Durable rice blast resistance through genomic analysis of the host-pathogen interaction

Rice provides 23% of calories consumed by mankind, and this figure is even higher in many developing countries. In fact, rice is the primary dietary staple for at least 70% of the world's poorest people. In Sub-Saharan Africa, most countries have adopted rice as a strategic crop in their food security policies in order to meet the needs of their growing urban populations. One of the biggest constraints on rice production in Sub-Saharan Africa is a devastating disease called rice blast. This disease can cause losses of up to 50% of the rice harvest in these regions, causing severe economic problems for farmers and leading to rice shortages and a greater need for importation of rice at high prices. This project aims to characterise populations of the pathogen that causes rice blast using genome sequencing, in order to determine its variability and capacity to cause disease on the most widely grown rice varieties. We then aim to use this knowledge to identify novel sources of resistance from world-wide rice stocks and, in particular, rice varieties especially bred to thrive in African growing conditions. We will then use modern, marker-assisted plant breeding approaches to create durably resistant rice varieties for use by growers in Sub-Saharan Africa. During the course of the project we will carry out training of four post-doctoral research fellows, who will spend significant amounts of time working in the region, and who will disseminate skills in molecular genetics, genomics and bioinformatics. We will also train two PhD students from Sub-Saharan Africa who will work in each member laboratory and receive training in modern genetic and genomic techniques applied to controlling one of the world's most devastating plant diseases.

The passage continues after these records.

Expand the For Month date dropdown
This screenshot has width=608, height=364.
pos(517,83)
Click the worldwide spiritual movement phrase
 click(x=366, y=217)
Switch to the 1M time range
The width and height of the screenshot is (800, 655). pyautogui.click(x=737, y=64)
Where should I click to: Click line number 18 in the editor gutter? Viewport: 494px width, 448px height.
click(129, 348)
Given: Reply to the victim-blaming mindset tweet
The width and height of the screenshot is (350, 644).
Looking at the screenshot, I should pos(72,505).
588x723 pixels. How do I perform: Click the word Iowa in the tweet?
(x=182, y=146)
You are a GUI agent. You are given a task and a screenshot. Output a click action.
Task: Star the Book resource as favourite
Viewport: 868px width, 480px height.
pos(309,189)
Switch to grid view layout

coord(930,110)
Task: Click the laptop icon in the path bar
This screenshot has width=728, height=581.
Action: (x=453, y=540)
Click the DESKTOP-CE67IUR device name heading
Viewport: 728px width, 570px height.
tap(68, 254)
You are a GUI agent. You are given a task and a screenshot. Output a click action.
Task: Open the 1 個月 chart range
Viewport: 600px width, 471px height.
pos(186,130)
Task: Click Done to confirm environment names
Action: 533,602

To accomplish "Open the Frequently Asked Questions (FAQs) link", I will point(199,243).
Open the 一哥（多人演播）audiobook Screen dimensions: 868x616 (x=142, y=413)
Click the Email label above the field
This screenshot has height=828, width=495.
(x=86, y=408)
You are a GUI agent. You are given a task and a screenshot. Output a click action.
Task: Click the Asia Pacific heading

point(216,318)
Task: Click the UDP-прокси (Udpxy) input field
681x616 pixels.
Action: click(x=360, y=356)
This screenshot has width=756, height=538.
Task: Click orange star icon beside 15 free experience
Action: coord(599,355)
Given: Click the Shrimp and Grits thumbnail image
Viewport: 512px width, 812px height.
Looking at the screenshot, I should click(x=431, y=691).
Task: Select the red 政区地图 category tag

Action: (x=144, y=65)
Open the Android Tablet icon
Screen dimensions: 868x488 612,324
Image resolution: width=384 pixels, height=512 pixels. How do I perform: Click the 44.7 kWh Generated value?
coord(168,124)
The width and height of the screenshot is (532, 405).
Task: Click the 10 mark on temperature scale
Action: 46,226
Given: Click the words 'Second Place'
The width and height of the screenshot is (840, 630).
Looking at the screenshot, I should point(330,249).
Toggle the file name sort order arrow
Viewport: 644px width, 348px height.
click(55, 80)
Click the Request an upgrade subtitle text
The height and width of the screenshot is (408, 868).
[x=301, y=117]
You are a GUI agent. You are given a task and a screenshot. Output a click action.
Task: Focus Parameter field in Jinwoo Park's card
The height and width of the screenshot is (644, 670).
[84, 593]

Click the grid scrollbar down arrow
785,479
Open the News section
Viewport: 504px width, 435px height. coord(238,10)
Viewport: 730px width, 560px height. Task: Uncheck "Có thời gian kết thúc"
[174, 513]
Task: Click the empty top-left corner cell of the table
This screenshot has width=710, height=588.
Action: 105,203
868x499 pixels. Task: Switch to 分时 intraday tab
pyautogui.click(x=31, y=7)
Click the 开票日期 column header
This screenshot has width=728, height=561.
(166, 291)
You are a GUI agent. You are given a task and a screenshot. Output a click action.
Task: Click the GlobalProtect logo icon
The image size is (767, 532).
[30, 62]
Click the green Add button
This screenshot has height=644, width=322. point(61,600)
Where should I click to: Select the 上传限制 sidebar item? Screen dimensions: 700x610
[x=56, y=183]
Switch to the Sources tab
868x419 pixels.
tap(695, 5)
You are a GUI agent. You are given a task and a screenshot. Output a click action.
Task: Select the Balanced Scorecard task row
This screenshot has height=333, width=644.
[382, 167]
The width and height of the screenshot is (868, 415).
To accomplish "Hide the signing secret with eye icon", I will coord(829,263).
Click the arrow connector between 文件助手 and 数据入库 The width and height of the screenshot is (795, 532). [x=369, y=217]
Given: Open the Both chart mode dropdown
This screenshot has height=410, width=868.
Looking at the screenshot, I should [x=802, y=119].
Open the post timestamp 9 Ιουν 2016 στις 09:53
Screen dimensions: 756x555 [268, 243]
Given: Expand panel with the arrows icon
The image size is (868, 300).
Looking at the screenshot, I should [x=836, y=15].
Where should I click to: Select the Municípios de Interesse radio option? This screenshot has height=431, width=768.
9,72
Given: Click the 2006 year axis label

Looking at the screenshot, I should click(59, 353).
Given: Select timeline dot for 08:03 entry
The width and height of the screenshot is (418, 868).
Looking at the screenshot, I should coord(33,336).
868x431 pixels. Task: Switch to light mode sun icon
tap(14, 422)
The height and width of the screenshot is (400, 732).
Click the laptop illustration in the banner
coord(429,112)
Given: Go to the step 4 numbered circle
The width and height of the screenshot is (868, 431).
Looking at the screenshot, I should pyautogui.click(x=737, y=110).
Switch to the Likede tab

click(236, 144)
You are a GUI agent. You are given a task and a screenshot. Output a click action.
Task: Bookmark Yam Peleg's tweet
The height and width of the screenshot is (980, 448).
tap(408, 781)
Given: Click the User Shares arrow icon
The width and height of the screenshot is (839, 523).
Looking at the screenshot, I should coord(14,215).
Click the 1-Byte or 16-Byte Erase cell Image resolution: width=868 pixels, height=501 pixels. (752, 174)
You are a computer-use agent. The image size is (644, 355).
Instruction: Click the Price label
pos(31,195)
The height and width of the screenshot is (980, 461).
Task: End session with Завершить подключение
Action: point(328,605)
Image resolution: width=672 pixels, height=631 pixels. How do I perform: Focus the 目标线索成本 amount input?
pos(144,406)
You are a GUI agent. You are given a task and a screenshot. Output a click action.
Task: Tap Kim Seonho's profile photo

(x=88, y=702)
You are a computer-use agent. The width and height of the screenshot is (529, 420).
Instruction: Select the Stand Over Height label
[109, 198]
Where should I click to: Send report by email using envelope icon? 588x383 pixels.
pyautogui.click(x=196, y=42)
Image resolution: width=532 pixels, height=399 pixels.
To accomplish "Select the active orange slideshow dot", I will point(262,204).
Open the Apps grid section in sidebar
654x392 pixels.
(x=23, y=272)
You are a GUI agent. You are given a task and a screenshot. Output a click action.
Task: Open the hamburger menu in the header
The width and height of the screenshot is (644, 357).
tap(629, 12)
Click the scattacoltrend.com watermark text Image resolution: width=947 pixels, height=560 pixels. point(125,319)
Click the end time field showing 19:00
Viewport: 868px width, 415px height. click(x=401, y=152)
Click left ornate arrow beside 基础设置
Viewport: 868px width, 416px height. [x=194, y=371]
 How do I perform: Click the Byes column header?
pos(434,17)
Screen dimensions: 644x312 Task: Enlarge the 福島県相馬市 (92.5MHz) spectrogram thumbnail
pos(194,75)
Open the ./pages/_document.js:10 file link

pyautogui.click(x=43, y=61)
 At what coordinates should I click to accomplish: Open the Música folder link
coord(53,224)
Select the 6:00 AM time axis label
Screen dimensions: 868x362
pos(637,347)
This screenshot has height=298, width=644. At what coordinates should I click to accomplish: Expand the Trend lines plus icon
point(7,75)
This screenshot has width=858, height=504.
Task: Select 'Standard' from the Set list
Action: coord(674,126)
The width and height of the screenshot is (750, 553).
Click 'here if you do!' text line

The aim of this project is to use a combination of next generation DNA sequencing and genome wide association studies to carry out genotypic and phenotypic diversity studies of the rice blast pathogen, Magnaporthe oryzae, in Africa. This information will be used to identify novel sources of rice blast resistance that will be deployed through marker-assisted rice breeding programmes to produce high yielding, locally-adapted rice cultivars with durable disease resistance. Specifically, the target countries will include Kenya, Uganda, and Burkina Faso where rice blast remains a major disease constraint that significantly impacts grain yields. The overall goal of this project is to develop a strategic and efficient method to breed for improved disease resistance based on pathogen diversity and availability of host resistance genes. The project will bring together leading international scientists from the rice blast research community with complementary expertise in pathogen biology and genomics (Talbot, Mitchell), rice blast resistance genetics and breeding (Correll, Wang) and local expertise in rice blast resistance deployment and rice breeding (Wasilwa, Okori, Harvey, Ibrahima). This international team is well-equipped to carry out the fundamental science proposed, but also to translate the findings into durable resistance that will impact directly on farmers' ability to grow rice successfully in resource-poor regions of Africa. The overall objective of the project is to gain a thorough understanding of the phenotypic and genotypic diversity of the regional rice blast pathogen population in order to guide introgression of multiple sources of resistance into New Rice for Africa (NERICA) rice lines and other high performance rice cultivars using marker assisted breeding.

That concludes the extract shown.